What is being asked:
From the first line to the last, retype the records exactly and skip the pictures.

╔══

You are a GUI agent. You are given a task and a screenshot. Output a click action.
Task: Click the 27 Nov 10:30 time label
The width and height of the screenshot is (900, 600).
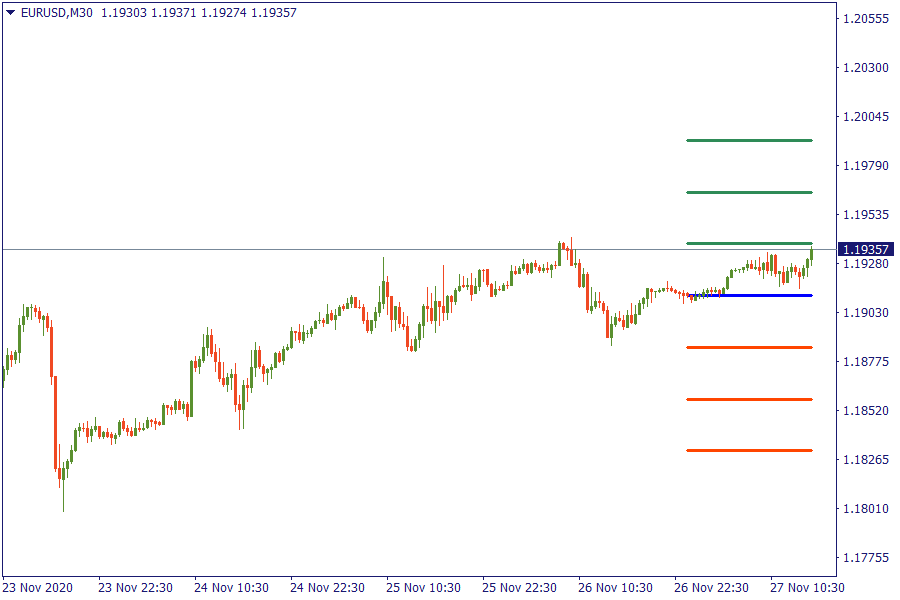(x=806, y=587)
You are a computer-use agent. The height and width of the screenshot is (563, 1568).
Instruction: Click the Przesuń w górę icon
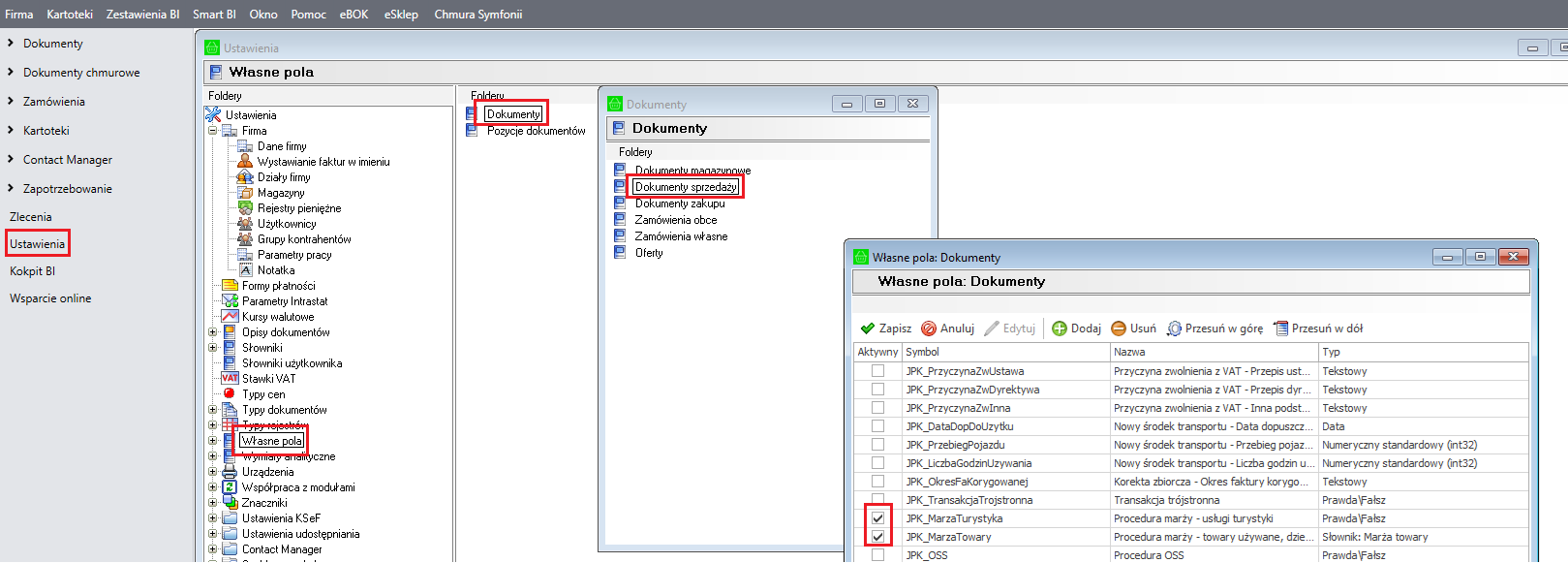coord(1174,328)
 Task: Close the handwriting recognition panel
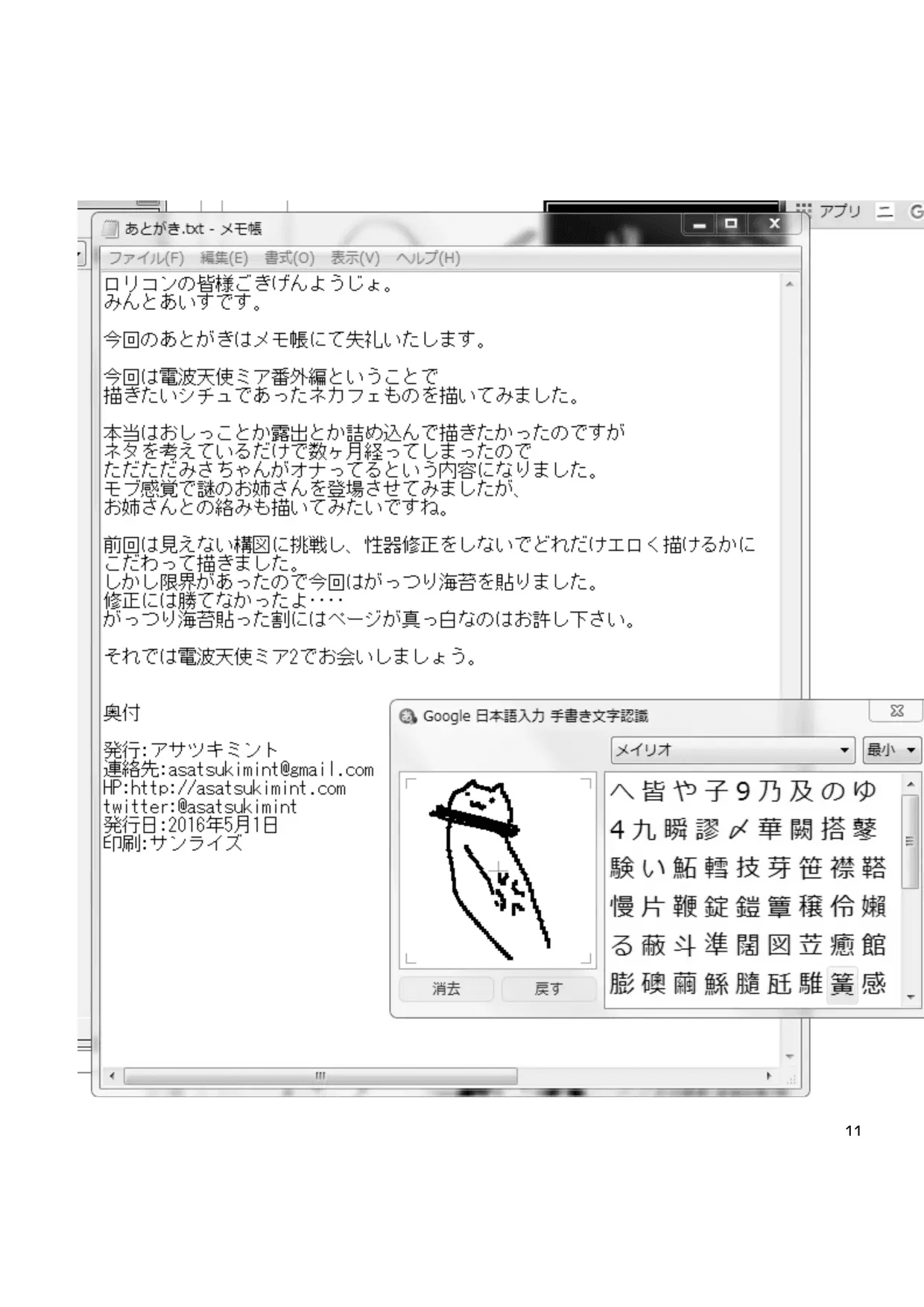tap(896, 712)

╚══

Result for this task:
You are a GUI agent. You are given a task and a screenshot. Output a click action.
Task: Click the 27 Nov 10:30 time label
The width and height of the screenshot is (900, 600).
(x=806, y=587)
You are a computer-use agent. The height and width of the screenshot is (563, 1568).
Instruction: Click the Przesuń w górę icon
coord(1174,328)
 Task: Close the handwriting recognition panel
tap(896, 712)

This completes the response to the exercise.